Segundo a Dra. Carla, o tratamento traz muitos benefícios ao paciente oncológico. “Além das características atraentes inerentes aos produtos naturais derivados de plantas, alguns estudos indicam que a citotoxicidade dos extratos de Viscum é mais pronunciada nas células tumorais, quando comparada às células normais, o que torna estes extratos ainda mais interessantes, do ponto de vista clínico. Adicionalmente, sabe-se também que a associação destes extratos aos tratamentos convencionais (radio, quimio e radio-quimioterapia) melhora as taxas de sobrevida e a qualidade de vida dos pacientes oncológicos. Por isso, a Viscum terapia tem sido utilizada de maneira integrativa, sem qualquer prejuízo aos pacientes. Além disso, os extratos de Viscum possuem atividade imunoestimulante, sendo esta terapia uma forte aliada no tratamento de pacientes com doenças crônicas”, enumerou.

Além da indicação para o tratamento de lesões de pele oncológicas ou não, como a queratose actínica, alguns experimentos pilotos tem mostrado o promissor potencial terapêutico desta formulação para diminuição de dores articulares e para o tratamento de processos inflamatórios localizados.O Viscum album é uma planta semiparasita da família Santalaceae com larga distribuição na Europa e na Ásia

A pesquisa foi iniciada em 2018 e envolveu estudos químicos de caracterização dos extratos, coletas da planta considerando as sazonalidades e os diferentes hospedeiros, além dos experimentos in vitro com cultura de células tumorais e normais. Durante o projeto, Dra. Carla considera que o estudo foi conduzido dentro das especificidades inerentes aos projetos de pesquisa, onde metodologias precisas e robustas precisam ser desenvolvidas para que as hipóteses sejam comprovadas. “Não considero esta pesquisa com o status de concluída, uma vez que ainda precisamos comprovar os efeitos desta formulação em animais e em humanos. Para tanto, novos projetos encontram-se em desenvolvimento buscando confirmar os promissores resultados in vitro já obtidos”, acrescentou.

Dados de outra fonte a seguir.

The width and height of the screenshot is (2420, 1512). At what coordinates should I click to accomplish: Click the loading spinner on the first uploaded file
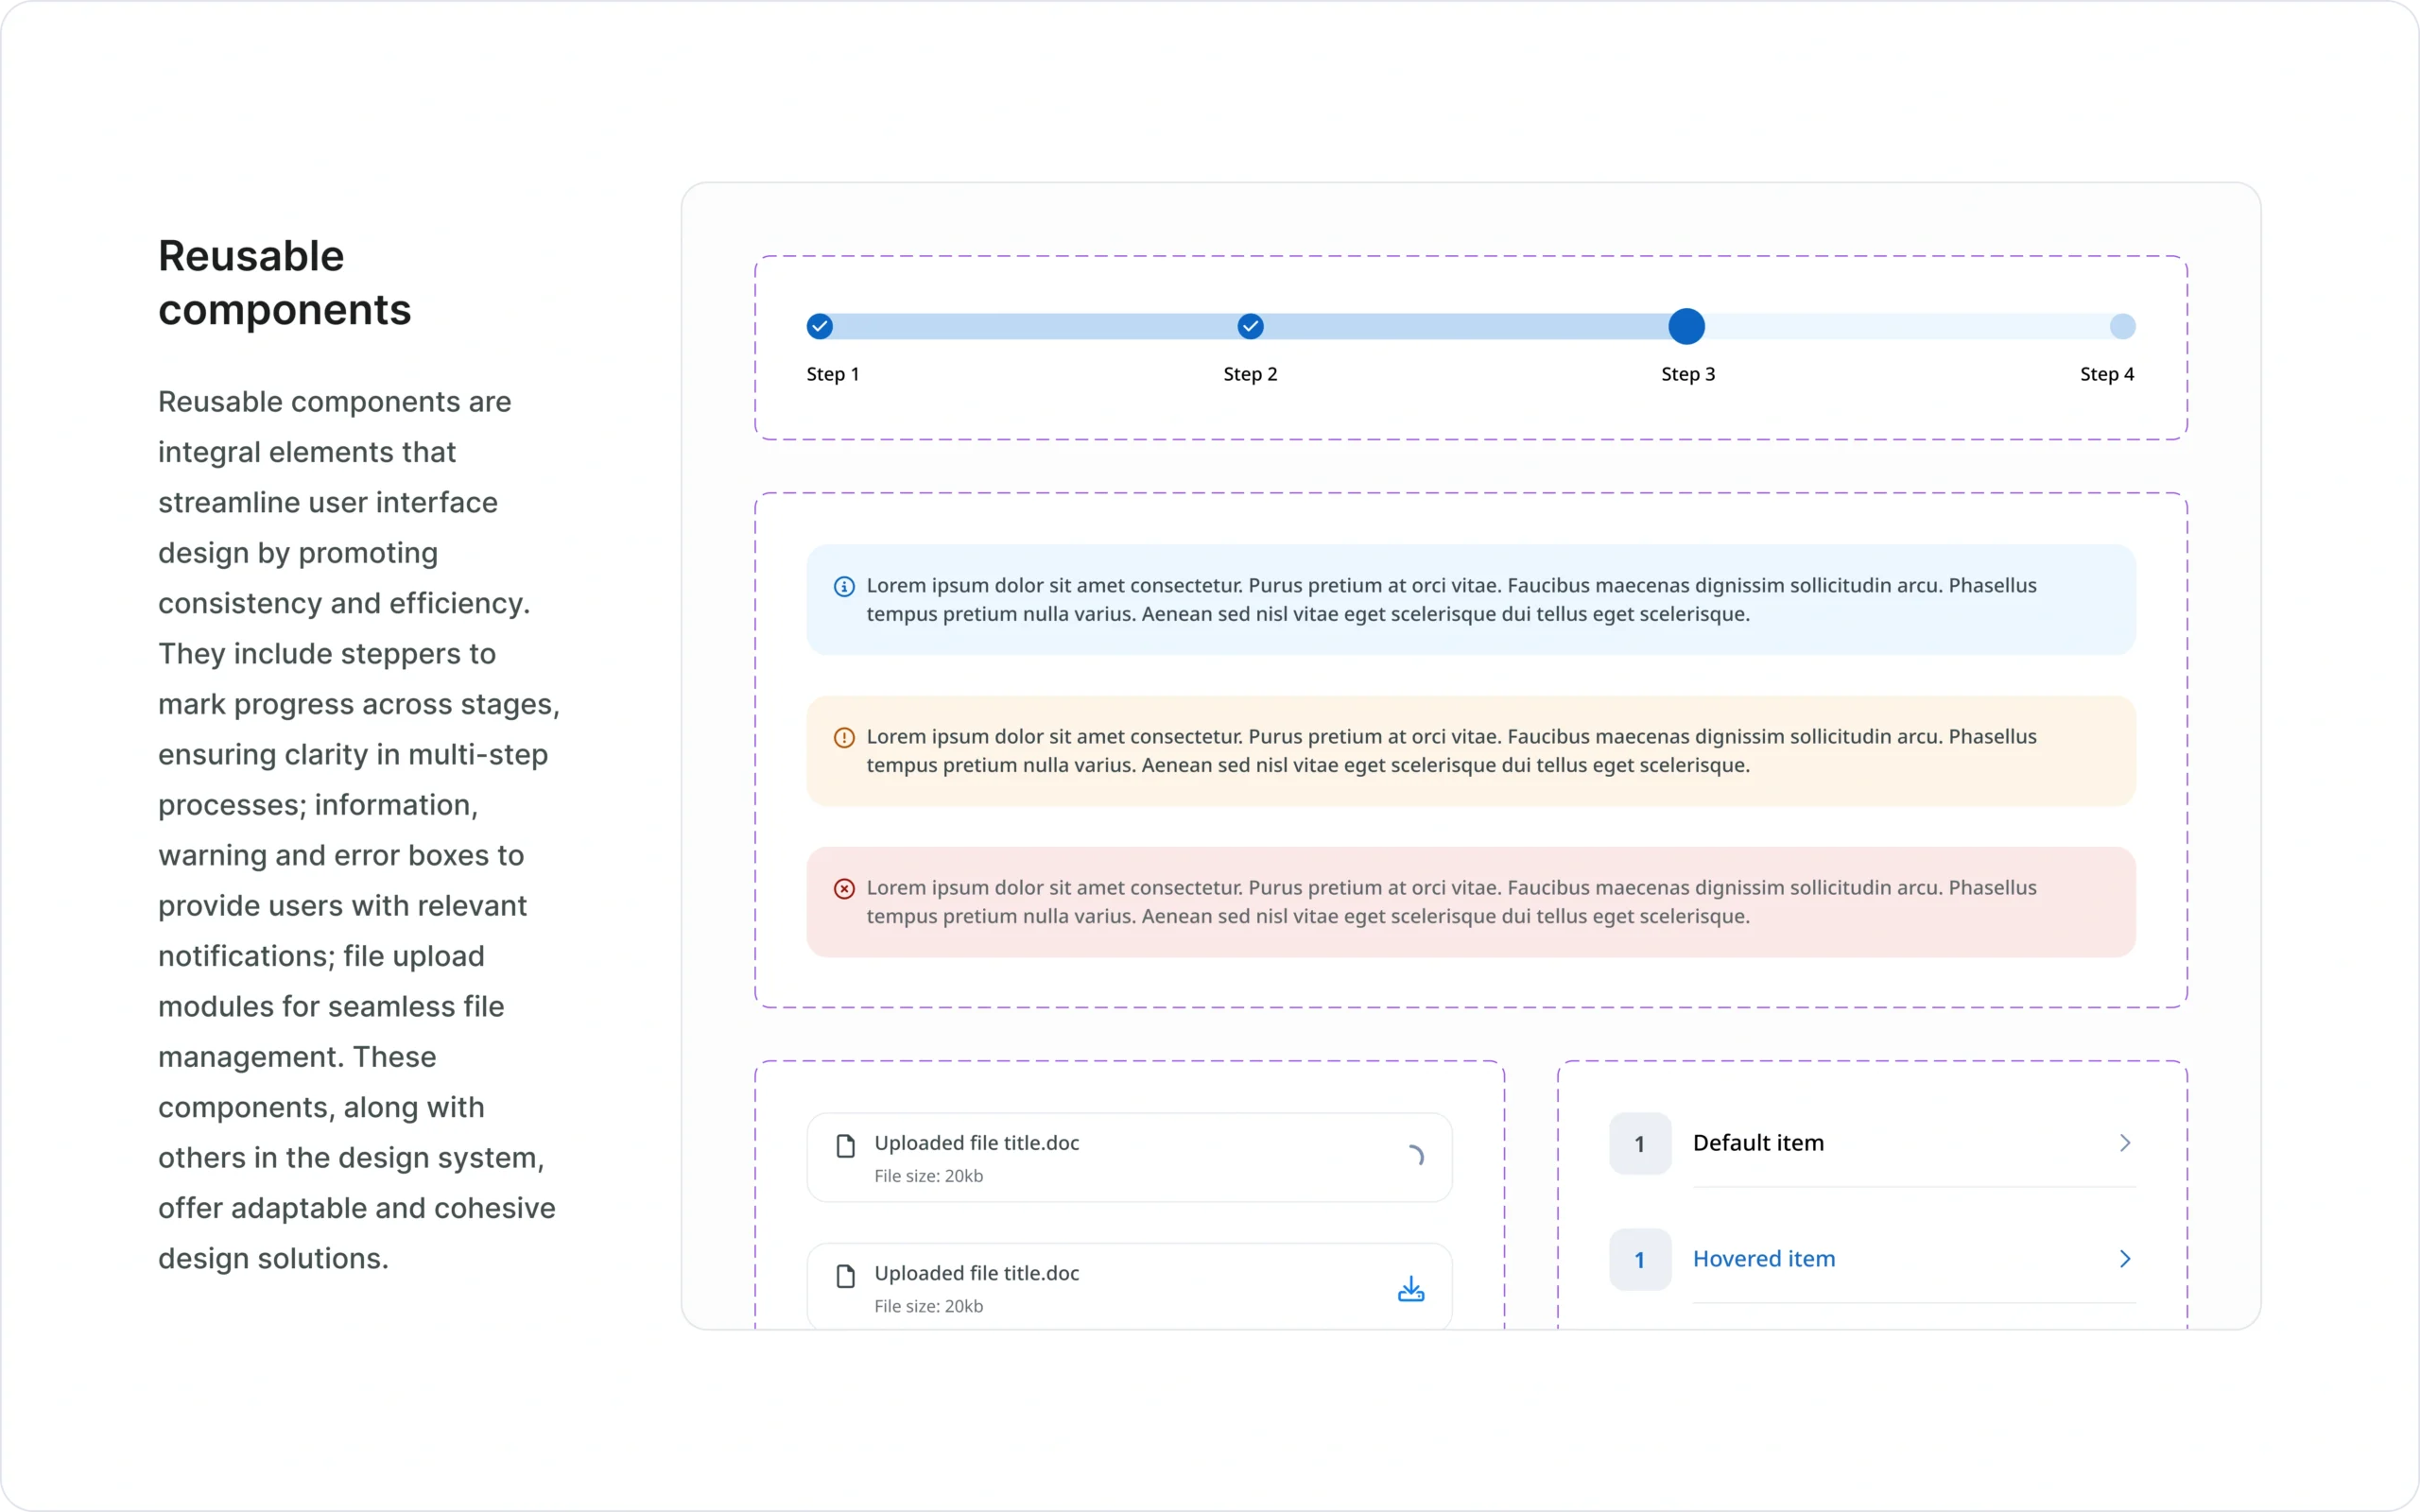click(1417, 1156)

Por essa razão, o hidrogel de extrato etanólico de Viscum album ainda não está disponível para a comercialização. A manipulação do produto é sempre feita na UFRJ, sob a responsabilidade dos farmacêuticos pesquisadores do grupo. No entanto, a publicação dos promissores resultados in vitro, a divulgação dos resultados através de dissertações e teses, vem ampliando a visibilidade e aumentando o interesse da comunidade científica pela formulação.

“Nossa expectativa é a de aprovarmos em breve a patente deste hidrogel, a qual foi solicitada em 2019 ao INPI (Brasil). Enquanto isso, temos avançado com a pesquisa acadêmica em torno dos mecanismos de ação responsáveis pela atividade terapêutica da formulação, além de abrir caminhos que garantam a comercialização do produto no Brasil e no mundo. Recentemente, fomos procurados por um grande laboratório industrial homeopático brasileiro, que se mostrou interessado em comercializar o nosso hidrogel. Estamos convictos de que esta nova forma de apresentação dos extratos alcoólicos de Viscum album possui um potencial incrível para a medicina humana e animal”, concluiu.